Legal scholars have raised serious objections. Under the United Nations Charter, the use of force against another state is permitted only in self-defence or with Security Council approval. Neither condition appears to have been met. Even if Maduro is indicted in US courts, international law does not recognise unilateral military abduction of a sitting head of state as lawful. The precedent, critics warn, is destabilising: if powerful states claim the right to seize foreign leaders by force, the entire architecture of the post-1945 international order is weakened.
Inside Venezuela, the immediate aftermath has been marked by uncertainty rather than celebration. Reports describe citizens stockpiling food and bracing for instability. While opposition figures such as María Corina Machado have welcomed Maduro’s removal and called for a democratic transition, the Trump administration has conspicuously avoided recognising an alternative Venezuelan leadership. Instead, it has asserted that there is “nobody to take over,” reinforcing fears of prolonged external control rather than rapid restoration of sovereignty.
The shadow of Iraq looms heavily over these events. In 2003, US leaders insisted that regime change would bring stability, democracy and prosperity. Instead, Iraq endured years of violence, institutional collapse and mass civilian casualties. Trump himself once denounced that war as a “big, fat mistake”. Yet the logic now invoked in Venezuela, that forceful intervention will create order and pay for itself through resource extraction, echoes the same flawed assumptions.

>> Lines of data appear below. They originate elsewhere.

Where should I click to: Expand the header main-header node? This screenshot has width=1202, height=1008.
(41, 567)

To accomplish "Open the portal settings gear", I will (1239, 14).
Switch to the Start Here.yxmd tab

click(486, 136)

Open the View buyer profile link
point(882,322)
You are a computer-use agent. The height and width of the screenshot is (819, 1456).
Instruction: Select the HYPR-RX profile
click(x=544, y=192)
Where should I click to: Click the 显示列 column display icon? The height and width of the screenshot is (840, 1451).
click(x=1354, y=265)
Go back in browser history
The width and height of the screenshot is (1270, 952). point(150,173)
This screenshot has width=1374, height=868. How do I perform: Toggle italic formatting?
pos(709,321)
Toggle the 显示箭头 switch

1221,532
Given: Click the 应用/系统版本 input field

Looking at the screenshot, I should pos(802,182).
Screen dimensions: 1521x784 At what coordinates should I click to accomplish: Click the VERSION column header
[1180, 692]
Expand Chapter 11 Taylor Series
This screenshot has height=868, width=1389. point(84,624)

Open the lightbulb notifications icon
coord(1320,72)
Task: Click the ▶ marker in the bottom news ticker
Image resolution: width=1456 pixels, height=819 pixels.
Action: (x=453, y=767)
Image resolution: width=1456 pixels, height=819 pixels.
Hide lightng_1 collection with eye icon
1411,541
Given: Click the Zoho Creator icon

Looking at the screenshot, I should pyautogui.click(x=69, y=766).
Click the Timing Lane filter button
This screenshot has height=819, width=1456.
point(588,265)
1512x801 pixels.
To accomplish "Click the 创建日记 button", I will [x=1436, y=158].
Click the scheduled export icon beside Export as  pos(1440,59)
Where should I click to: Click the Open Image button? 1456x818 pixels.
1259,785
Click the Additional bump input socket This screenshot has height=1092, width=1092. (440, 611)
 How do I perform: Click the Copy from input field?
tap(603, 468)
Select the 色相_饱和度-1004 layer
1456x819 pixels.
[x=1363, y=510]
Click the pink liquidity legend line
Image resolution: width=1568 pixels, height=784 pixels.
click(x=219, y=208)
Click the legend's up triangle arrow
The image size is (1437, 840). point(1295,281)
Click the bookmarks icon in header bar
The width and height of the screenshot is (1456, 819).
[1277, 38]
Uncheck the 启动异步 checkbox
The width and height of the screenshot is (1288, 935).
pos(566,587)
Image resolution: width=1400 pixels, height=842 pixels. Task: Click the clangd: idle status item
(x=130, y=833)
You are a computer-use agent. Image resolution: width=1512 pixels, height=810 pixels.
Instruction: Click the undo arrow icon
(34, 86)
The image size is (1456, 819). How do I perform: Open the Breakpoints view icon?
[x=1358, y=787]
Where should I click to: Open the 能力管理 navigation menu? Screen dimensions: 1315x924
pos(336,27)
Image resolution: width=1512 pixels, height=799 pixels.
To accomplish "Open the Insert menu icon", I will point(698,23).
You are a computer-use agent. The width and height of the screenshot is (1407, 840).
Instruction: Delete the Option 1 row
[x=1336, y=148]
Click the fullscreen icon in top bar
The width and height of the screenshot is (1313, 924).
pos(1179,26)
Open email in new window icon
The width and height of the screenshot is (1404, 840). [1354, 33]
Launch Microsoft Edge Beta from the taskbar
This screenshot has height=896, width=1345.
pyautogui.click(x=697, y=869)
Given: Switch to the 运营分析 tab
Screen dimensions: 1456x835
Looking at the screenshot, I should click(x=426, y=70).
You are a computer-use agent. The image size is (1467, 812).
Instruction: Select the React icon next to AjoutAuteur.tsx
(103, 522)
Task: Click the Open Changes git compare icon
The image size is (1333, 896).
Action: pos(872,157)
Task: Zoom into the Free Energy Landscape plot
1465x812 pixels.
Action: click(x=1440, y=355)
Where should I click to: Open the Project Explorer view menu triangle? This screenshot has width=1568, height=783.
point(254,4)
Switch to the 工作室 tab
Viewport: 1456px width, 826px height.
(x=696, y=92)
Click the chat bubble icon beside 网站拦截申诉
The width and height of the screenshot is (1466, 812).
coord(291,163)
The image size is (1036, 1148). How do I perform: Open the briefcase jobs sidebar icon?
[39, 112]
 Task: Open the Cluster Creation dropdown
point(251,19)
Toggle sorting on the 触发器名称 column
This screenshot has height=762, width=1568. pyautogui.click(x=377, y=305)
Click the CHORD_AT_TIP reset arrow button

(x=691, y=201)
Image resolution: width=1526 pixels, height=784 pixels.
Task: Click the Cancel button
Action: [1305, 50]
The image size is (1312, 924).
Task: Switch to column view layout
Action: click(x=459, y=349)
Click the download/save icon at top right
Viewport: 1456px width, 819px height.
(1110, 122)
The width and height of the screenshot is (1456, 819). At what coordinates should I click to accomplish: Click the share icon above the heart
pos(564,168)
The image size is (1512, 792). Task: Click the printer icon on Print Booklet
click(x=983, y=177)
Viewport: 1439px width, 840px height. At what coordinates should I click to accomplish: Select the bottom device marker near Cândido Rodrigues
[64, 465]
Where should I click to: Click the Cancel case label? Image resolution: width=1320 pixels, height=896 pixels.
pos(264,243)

As the situation unfolds, one principle articulated years ago by former US Secretary of State Colin Powell has resurfaced with renewed relevance: if you break it, you own it. Whether the United States is prepared to own the political, economic and human consequences of its actions in Venezuela remains unclear. What is already evident is that the seizure of Maduro marks a decisive break from the norms Washington once claimed to defend. The long-term costs, for Venezuela, for the region and for the credibility of international law, may only become visible with time.